USB 2.0 versus FireWire 400 has been an interesting battle to follow. The original iPod was a FireWire-only device: USB 1.1 was too dog slow to even think about using it to fill a 5 GB hard drive. FireWire first appeared on a Mac in January of 1999, while USB 2.0 didn’t even appear on an Apple machine until 2003.

For hard drive transfers, FireWire is inarguably better: it had high sustained throughput, dedicated hardware chipsets, much more power coming over the (optional) two power pins, and memory-mapped transfers which allowed the host computer to stay out of the way during data transfers. USB 2.0, while technically specified with a higher possible bandwidth, was never able to support the time-sensitive, asynchronous data transfers that FireWire allowed. FireWire was king of the consumer realm for hard drives, burners, scanners, and DV cameras, especially on the Mac.

But USB 2.0 had one big thing going for it: it was backwards compatible with USB 1.1. Had a 2.0 device on a 1.1 computer? It worked, but it ran slow. 1.1 device plugged a 2.0 port? You didn’t even know the difference. USB 2.0, instead of being the new kid on the block, all ready had an “installed base” of millions of devices plugged into millions of machines.
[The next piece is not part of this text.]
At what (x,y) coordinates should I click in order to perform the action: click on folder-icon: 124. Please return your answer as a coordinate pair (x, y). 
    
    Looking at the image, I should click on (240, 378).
Sure, the speeds wouldn’t be 2.0, but they worked, and that was good enough for most users.

And so, with the inclusion of USB 2.0 on Macs starting in 2003, the near-ubiquity of them on the PC side, Apple voted in 2005 to drop FireWire support from the iPods, picking up a smaller form factor along the way (those separate hardware chipsets take up space, no matter how small you make them). FireWire slowly fell by the wayside.

I’m especially glad that from day one, I always bought dual-connection FireWire/USB 2.0 hard drive enclosures. Aside from making transfers from Mac to PC or back easy without having to have FireWire support on the PC side, it future-proofed things. If/when USB 2.0/3.0 took off, I knew I’d be able to plug the drives in and run with them, and not have to fret about the connection I was using.

Sadly, USB 3.0 will finish the job started by USB 2.0: the complete obsoletion of FireWire. As a higher speed, 2.0‑compatible connector (currently planned with a dual-use optical/wired cable, capable of 10x higher speeds than 2.0, and possibly, nay, probably 1.1‑compatible), it has all the makings of the next successful hardware protocol to connect devices to the computer.

(Wikipedia, as usual, has great articles for FireWire and USB.)